Most of the stuff I have posted is retrospective, reflections on difficult times. Times that for the most part I like to think that I have processed, well on a good day, with a fair wind and all, it is no longer searingly painful to think about. This is progress.
My kid is now home, my fears that she wouldn’t be recognisable, that the relationships that she had with everyone would be fractured and changed were not realised. She is very different, stronger, more insightful, politicised. It was like a crash course into young adulthood. I don’t think she would have come so far so fast had she not been so ill that she needed to be hospitalised.
She is definitely in recovery and although she has lots of community input, so love that expression, ‘support in the community’ she is doing so well and it is fantastic. There is still the ED to be tackled, the voices can and are a trouble but I hope she is over the worst.
So recovery is a good place to be, however, the scars on her arms are a vivid reminder of the time of her acute illness, they are extensive, some are keloid , she has significant nerve damage, which is painful but fortunately she still can use her hands and although there are some issues with dexterity on balance it is not too bad. They are stare-worthy, even by professionals who have seen this kind of thing before, they are worthy of comment from complete strangers when she pulls up her sleeves to wash her hand in a public loo. They are in your face kind of scars and clearly are self-inflicted.

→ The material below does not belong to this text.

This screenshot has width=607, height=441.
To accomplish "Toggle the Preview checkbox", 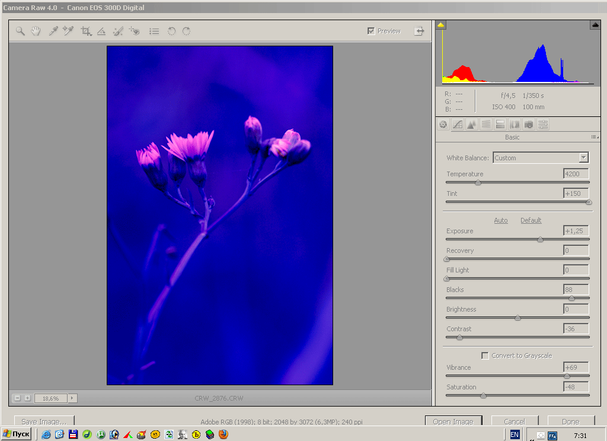I will coord(371,31).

Today we went to the GP, her medications can cause heart issues and her pulse is often all over the place, blood pressure up and down to the extreme and fainting on exertion so that was the on the agenda but also to ask for advice on the scarring. We deploy moisturise, moisturise, moisturise as a maxim to live by and then moisturise, bandage and compression bandage, this seems to make them less painful. The weather is getting colder and the cold makes the discomfort worse, epic levels of moisturising is called for.
The GP advised there was probably little to be done but would refer on, there is the option of discussing cutting some of the major ones out leaving a tidy clean line.
It is a hard one, it is tempting to jump onto the wagon of invisibility, of providing an exterior that does not immediately identify her as someone who used to self-harm, to be anonymous, to not have to notice people noticing, to be able to make a decision about what is shared and what isn’t. It could turn your head, the idea that they could be disguised as something else, perhaps from a nasty accident.
Fight mental health stigma. I want to stand up and be counted. To poke the naysayers in the eye, with a sharp stick. To encourage her to accept her body, to marvel at its powers of regeneration and to see the beauty in her individuality.
But then there is this shallow part of me, the part that wants this all to be over, where the outward signs have been minimised. In the dark hours I have wondered whether skin grafts are possible, contemplated that with body make up they could be rendered almost invisible, at least from a distance. I want things to be easier for her. It is so much more straightforward to uphold the fight of self-acceptance if it is not happening to someone you love and listen to their upset over unkind comments from strangers.
I wonder if it makes me very shallow. It is an uncomfortable thought and doesn’t fit with the world view I have of myself, the liberal, the petition signer, button badge wearer, the avid recycler. The love yourself, there is beauty in every body and so on. The world seems to judge on the outward presentation so much, I know this is hardly a revelation but I really have been surprised how people feel that it is reasonable to comment on her scars, my personal favourite of a random woman commenting that scars shouldn’t be on show as there are ‘children around’. I know that this will be the first of many such comments and she needs to be tough to deal with it. This feels like a challenge for someone who is fragile to start with.
Then I try to remember, recovery is about acceptance, warts, well scars and all. They are marks of a battle royal. A war with herself, that she has fought, hard and exhaustively, that has taken such strength of character to fight and to start winning.
They are fading and she hasn’t added to them for almost 150 days, although they are not aesthetically pleasing, we know that and there is temptation in the possibility that they can be made to look neater, less brutal, they are part of her and her journey to recovery. Now becoming more positive reminders of how far she has come. I was so impressed that on reflection the only way she wanted to consider scar reduction was if it would reduce the discomfort, not to improve the look.
I felt that was a tangible sign that she is moving to accepting herself and having a greater understanding of her difficulties and her achievements. I need to support her on her way.
At any moment in our lives we are the sum of everything that has gone before, of all our experiences, good, bad and indifferent and there is no reason to hide.